1a.(10 pts) Code a function 'gradient_descent' that takes as argument a function 'f(x,y)' in two variables and a learning rate $\alpha$ as well as a maximum number of iterations $N$ and return the location $(x,y)$ of a local minimum as well as the value of the function and gradient after the $N$ iterations.

(Hint: note that you don't need to know the explicit expression for the derivative of f(x,y), you can simply use the definition of the derivative $$\frac{\partial f}{\partial y} \approx \frac{[f(x, y+h) - f(x,y)]}{h}$$ for a sufficiently small step size h and similarly for $x$.

In [ ]:
# First defining the function

def my_function(x,y):

z = 3*((1-x)**2) * np.exp(-(x**2) - (y+1)**2) \
- 10*(x/5 - x**3 - y**5) * np.exp(-x**2 - y**2)- (1/3)* np.exp(-(x+1)**2 - y**2)

return z



1b.(5pts) Extend your algorithm to a function of $D$ variables, $f(x_1, x_2, \ldots, x_D)$

In [ ]:
# put the code here


1b.(10 pts) Now that you have a gradient descent algorithm, we want to use it on a simple regression problem.

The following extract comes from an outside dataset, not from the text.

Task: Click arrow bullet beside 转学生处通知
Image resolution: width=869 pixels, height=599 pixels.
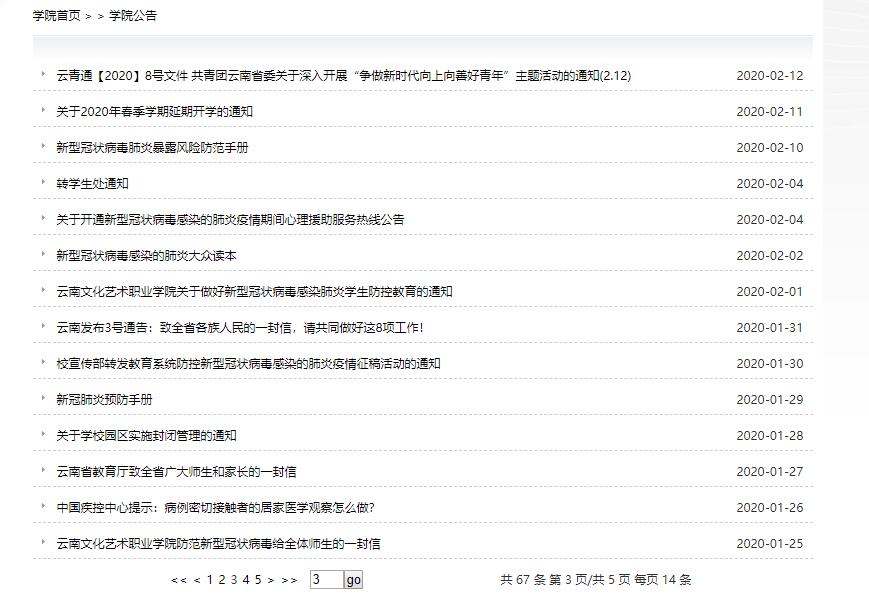Action: [44, 182]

Apply your GD iterations to the regression problem below.

• Generate and plot the line $t(x) = \beta_0 + \beta_1 x$ for $\beta_0 = 1$ and $\beta_1 = 2$. (use linspace with 100 points between $-5$ and $5$)

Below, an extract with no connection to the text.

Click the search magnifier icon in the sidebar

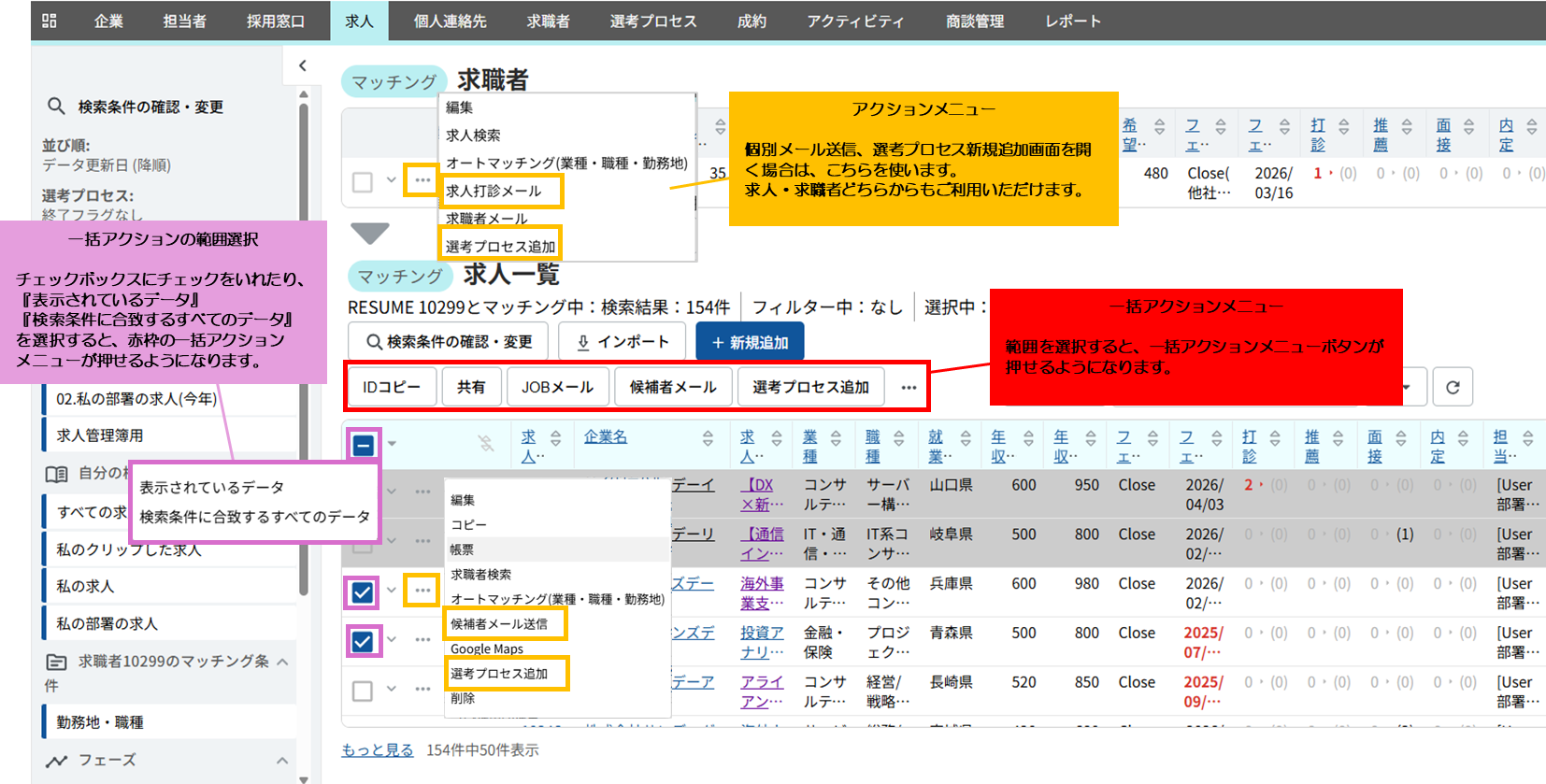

• Generate $20$ samples along the line (use linspace with 20). For each of those samples, generate the data/feature vectors $(t_i, x_i, x_i^2)$ where $t_i$ si defined as \begin{align} t_i = x_i + \varepsilon_i \end{align}

and $\varepsilon_i$ is some random gaussian noise with mean $0$ and variance $3$.

• Solve the minimization problem
\begin{align} \min_{\beta_0, \beta_1, \beta_2} \sum_{i=1}^{20}\left|t_i - \left(\beta_0 + \beta_1x_i + \beta_2 x_i^2\right)\right|^2 + \lambda \|\mathbf{\beta}\|_2^2 \end{align}

where $\mathbf{\beta} = (\beta_0, \beta_1,\beta_2)$, with your gradient descent algorithm.

• Repeat the steps above for a few values of $\lambda$. For each value of $\lambda$, apply the model you get on a new set of $20$ points between $-5$ and $5$ that you perturb with the same gaussian noise as before, i.e. $t_i = x_i + \varepsilon_i$, apply your model to those new points and compute the error
\begin{align} \text{err}(\lambda) = \frac{1}{20}\sum_{i=1}^{20} \left|t_i - \left(\beta_0 + \beta_1x_i +\beta_2 x_i^2 \right)\right|^2 \end{align}

Then plot the values $\text{err}(\lambda)$ as a function of $\lambda$.

In [ ]:
import numpy as np